Start of Supplied records

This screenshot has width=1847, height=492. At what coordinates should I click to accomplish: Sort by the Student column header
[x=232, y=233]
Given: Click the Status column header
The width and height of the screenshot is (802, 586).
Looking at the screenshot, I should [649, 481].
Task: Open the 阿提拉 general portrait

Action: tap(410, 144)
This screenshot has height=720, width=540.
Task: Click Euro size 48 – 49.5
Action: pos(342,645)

End of Supplied records
Start of Supplied records

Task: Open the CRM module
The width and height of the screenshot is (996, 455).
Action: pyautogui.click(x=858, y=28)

End of Supplied records

• **What needs to be done**: Your task is to restate, word for word, only those lines above that fall between the line holding "This screenshot has width=1847, height=492." and the line holding "Given: Click the Status column header", inclusive.

• **Answer to the problem**:
This screenshot has width=1847, height=492. At what coordinates should I click to accomplish: Sort by the Student column header
[x=232, y=233]
Given: Click the Status column header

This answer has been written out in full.